Pour parfaire à cette exigence, il peut fixer un calendrier qui comporte le nombre prévisible et la date des échanges de conclusions, la date de clôture, celle des débats et celle du prononcé du jugement. Ce contrat de procédure doit être respecté par les parties qui ont approuvé ce procédé. A défaut des sanctions sont possibles.

Il convient de souligner, à cet effet, que l'art 125 enjoint au juge de relever d'office lorsque elles ont un caractère d'ordre public, les fins de non-recevoir "notamment lorsqu'elles résultent de l'inobservation des délais dans lesquels doivent être exercées les voies de recours ou de l'absence d'ouverture d'une voie de recours". La règle pas de nullité sans grief est inopposable.

Afin d'accélérer l'instance d'appel, le décret n° 2009-1524 du 9 décembre 2009, entrée en vigueur le 1° janvier 2011 et modifié en 2010 et 2012, impose l'obligation de respecter le délai de dépôt de conclusion pour l'appelant et l'intimé (les dispositions du CPC pour le TGI concernant l'instruction s'appliquent à la cour d'appel, art 907 et renvoie aux art 763 et s).

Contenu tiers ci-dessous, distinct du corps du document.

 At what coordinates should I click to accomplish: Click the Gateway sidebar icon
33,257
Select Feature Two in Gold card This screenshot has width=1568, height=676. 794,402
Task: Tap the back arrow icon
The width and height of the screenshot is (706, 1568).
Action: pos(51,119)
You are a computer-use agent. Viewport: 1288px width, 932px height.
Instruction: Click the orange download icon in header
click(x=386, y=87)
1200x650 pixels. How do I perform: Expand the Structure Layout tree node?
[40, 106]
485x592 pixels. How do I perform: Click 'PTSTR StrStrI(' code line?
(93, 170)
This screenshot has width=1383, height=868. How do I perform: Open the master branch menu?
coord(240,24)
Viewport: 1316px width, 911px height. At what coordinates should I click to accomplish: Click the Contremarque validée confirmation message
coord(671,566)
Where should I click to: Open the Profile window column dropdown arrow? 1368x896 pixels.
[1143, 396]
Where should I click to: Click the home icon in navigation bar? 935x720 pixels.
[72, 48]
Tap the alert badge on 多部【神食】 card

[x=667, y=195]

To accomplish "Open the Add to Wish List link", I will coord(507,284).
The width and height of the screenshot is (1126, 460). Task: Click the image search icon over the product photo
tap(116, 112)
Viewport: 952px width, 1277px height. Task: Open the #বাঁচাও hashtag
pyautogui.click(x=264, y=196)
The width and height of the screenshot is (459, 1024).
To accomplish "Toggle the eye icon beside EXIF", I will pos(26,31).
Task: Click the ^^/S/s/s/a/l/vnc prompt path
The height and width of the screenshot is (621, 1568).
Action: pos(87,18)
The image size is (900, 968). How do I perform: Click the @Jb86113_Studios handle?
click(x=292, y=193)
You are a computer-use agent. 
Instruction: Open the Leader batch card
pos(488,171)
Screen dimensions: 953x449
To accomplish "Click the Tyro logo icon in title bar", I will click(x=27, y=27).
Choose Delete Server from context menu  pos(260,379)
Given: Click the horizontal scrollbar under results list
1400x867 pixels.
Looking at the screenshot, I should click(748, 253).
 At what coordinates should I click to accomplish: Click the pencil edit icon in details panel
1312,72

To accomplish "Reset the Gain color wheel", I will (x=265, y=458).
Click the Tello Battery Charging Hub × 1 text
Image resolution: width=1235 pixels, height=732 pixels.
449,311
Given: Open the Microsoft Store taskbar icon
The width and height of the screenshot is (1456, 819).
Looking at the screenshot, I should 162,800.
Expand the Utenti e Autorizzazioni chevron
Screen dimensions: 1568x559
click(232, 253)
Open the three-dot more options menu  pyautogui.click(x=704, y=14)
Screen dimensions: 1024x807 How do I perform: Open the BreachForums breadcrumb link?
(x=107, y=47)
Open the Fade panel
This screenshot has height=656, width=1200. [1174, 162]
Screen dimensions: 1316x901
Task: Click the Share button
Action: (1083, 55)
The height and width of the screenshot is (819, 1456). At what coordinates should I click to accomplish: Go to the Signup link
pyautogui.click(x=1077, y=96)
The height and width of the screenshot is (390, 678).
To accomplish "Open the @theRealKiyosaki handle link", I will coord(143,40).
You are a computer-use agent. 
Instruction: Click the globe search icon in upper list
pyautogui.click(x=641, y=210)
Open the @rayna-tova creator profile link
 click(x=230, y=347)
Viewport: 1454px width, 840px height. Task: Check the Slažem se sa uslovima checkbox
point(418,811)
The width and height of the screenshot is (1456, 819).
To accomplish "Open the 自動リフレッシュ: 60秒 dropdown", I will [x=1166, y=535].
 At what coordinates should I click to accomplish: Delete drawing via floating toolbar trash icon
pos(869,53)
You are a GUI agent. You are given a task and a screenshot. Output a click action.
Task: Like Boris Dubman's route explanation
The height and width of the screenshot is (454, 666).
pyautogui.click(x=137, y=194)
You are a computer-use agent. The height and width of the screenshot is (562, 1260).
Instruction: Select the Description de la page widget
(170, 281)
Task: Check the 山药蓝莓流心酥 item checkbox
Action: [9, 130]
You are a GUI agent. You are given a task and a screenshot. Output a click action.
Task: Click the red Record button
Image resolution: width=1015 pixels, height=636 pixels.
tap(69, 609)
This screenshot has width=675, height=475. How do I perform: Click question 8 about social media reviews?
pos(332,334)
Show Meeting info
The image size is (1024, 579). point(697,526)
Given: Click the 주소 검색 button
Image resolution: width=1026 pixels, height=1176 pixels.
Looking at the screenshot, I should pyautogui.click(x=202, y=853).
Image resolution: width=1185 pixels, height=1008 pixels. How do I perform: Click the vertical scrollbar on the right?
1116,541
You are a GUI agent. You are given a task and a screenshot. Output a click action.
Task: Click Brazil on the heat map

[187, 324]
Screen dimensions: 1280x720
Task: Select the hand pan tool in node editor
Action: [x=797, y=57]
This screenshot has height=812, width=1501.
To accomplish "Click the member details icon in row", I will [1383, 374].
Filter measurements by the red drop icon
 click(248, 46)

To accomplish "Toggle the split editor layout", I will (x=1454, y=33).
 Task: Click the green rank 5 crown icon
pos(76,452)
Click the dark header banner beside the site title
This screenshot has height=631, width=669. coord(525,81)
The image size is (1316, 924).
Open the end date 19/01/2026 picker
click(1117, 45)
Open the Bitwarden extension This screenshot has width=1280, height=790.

Afin d'illustrer ces propos, deux arrêts de la deuxième chambre civile de la Cour de cassation : du 28 janvier 2016 n° 14-18712 et du 7 avril 2016 n° 15-14154.

Pour la première affaire, une banque consent une autorisation de découvert à une société dont le gérant s'est porté garant. L'organisme bancaire les assigne au paiement d'une somme. Le 27 novembre 2012, il fait appel du jugement rendu par le tribunal de commerce. Il conclut le 26 février 2013. La société conclut en formant un appel incident le 29 avril 2013.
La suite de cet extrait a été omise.